> [Extracted text]
%%

Ease of Use and Interface
The ease of use and interface is how easy it is to go through the functions of the altimeter watch. For this metric we gave each watch to a set of novices and had them try to calibrate the altitude. We also asked each to set the basic time function for each watch. Each tester then rated each watch based on how easy it was to calibrate and set the time function. We also considered how easy the watch was to use out of the box, without consulting the user manual. In addition to looking at the ease-of-use of the features, we also looked at the button size and how functional each was with a set of gloves (to mimic cold weather conditions).
After our testing, we learned that the Casio SGW300HB was by far the easiest to use, while the Garmin Fenix 3 was the easiest to set up. The Suunto brand watches were a close second, while the complex Casio PRW-6000Y was by far the hardest to figure out. We also thought the GPS-based watches (Fenix 3, Suunto Traverse, and Suunto Ambit3 Peak) in addition to the Suunto Core Alu, were the easiest to use with gloves. Both Casios were very difficult to use with thick gloves as the buttons on the face are small.

%%

> [Data section]
%%

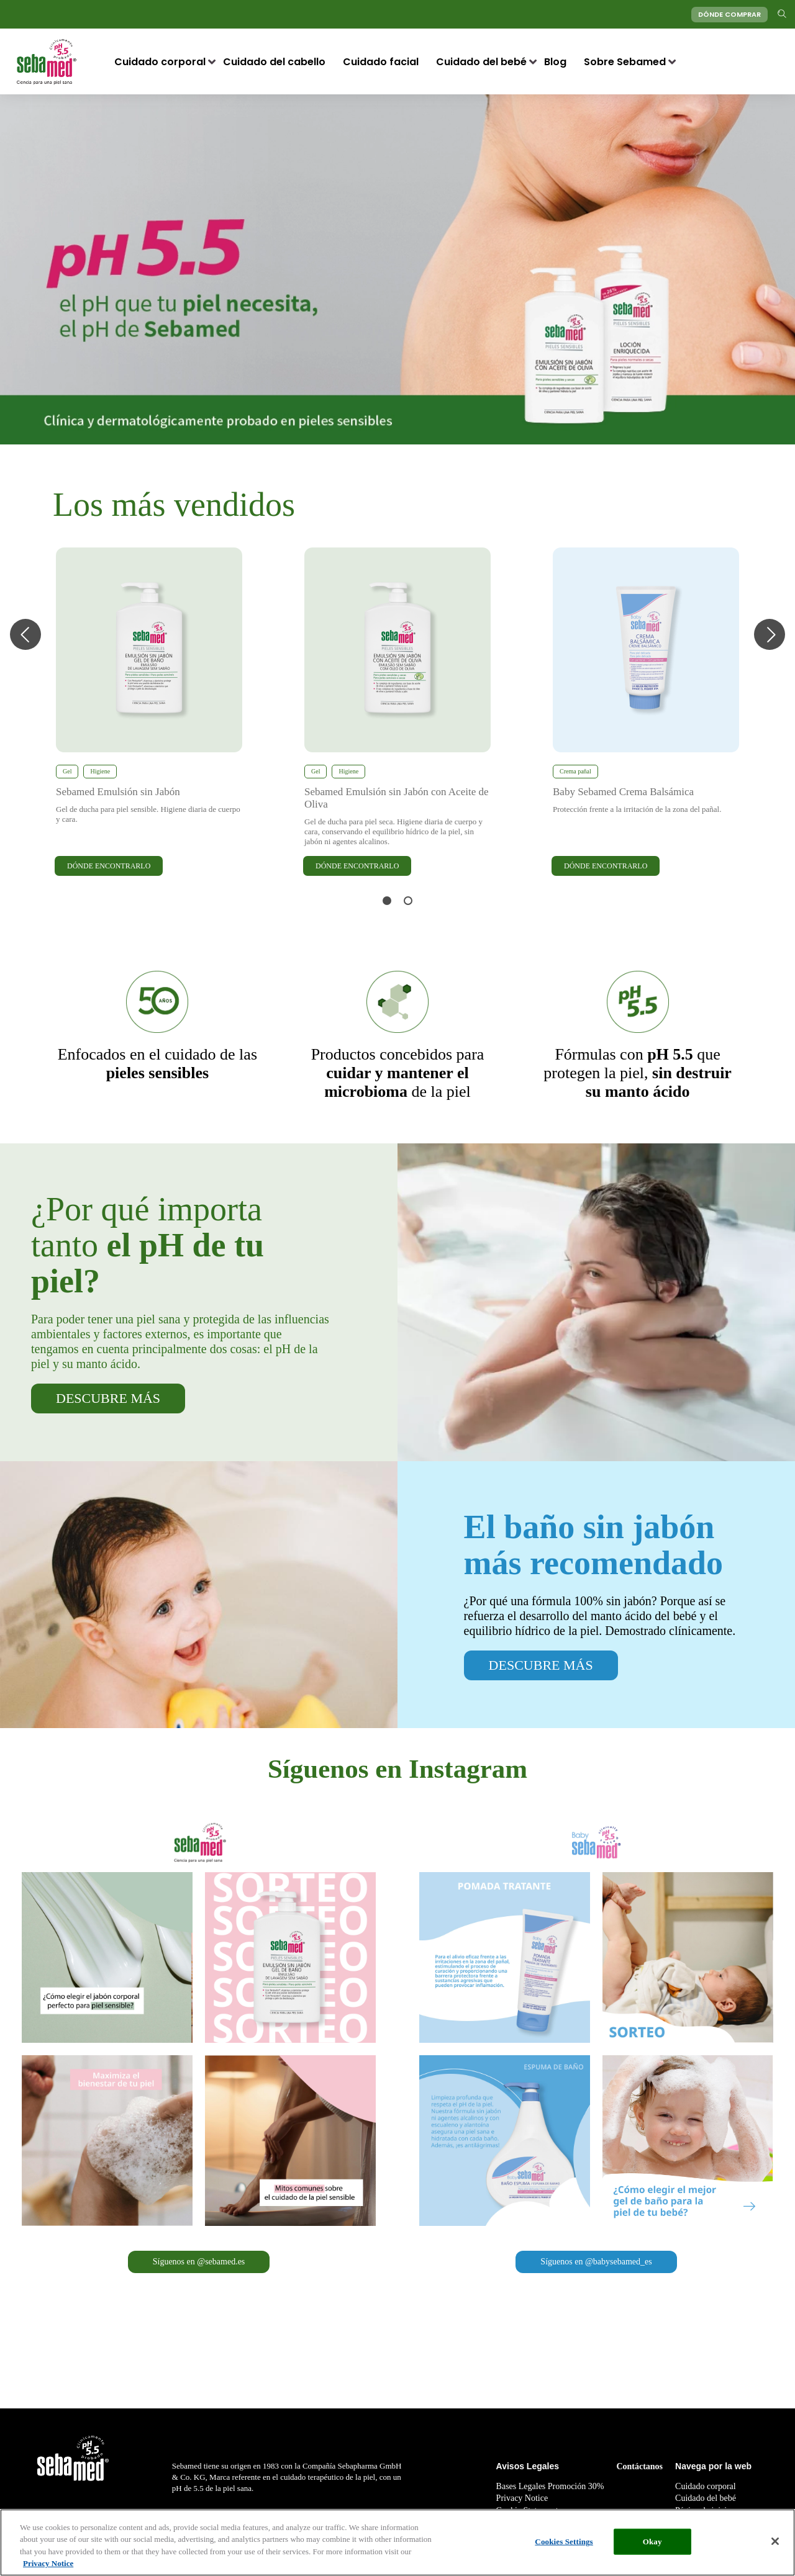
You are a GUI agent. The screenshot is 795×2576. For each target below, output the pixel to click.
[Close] (775, 2542)
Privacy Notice (522, 2498)
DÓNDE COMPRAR (729, 14)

%%

> [Task list]
• 1. Do the following statements agree with the text on altimeter watch ease of use? For each, answer yes or no and quote the exact words from the text that settle it.
(a) Testers were asked to set the basic time function on each watch.
(b) The Casio PRW-6000Y was the easiest watch to set up.
(c) Both Casio watches worked well with thick gloves because of their large buttons.
• 2. Can you carry on the altimeter watch ease-of-use text from its final sentence?

> [Responses for each task]
• 1.
(a) Yes: "We also asked each to set the basic time function for each watch."
(b) No: "the Garmin Fenix 3 was the easiest to set up" and "the complex Casio PRW-6000Y was by far the hardest to figure out."
(c) No: "Both Casios were very difficult to use with thick gloves as the buttons on the face are small."

• 2.
When we looked at altimeter accuracy we considered a few things. First, we looked at the altimeter interval that the watches uses. Second, we looked at how accurate the altimeter reading was based on a calibration, followed by a hike to known altitude, then comparing each altimeter reading. Additionally, we hiked back to the trailhead to see if the elevation change showed zero, or if the reading was off by a few (hundred) feet. Lastly, we looked at the how well the watch was able to keep a stable altimeter reading while sitting in the same place for a few days (even with weather changes).
One thing that every user needs to understand is that all altimeter watches run off barometric pressure readings. In addition to a set standard sea level pressure reading, these readings are subject to change with changes in weather patterns. While some provided a more stable reading than others, all the watches tested never had the absolute correct elevation reading without daily (sometimes two to three times a day) calibrations.
Of the all the watches tested, the Suunto Core Alu scored the highest in altimeter accuracy. This watch showed the most accurate readings on hikes, required less calibrations than the rest, and proved to have an accurate gain and loss profile. Other GPS watches like the Suunto Ambit3 Peak and Suunto Traverse has the option to use a FusedAlti function that uses both GPS and barometric readings to determine altimeter accuracy. Both watches proved to be fairly accurate, with the Peak3 providing a more accurate reading than the Traverse.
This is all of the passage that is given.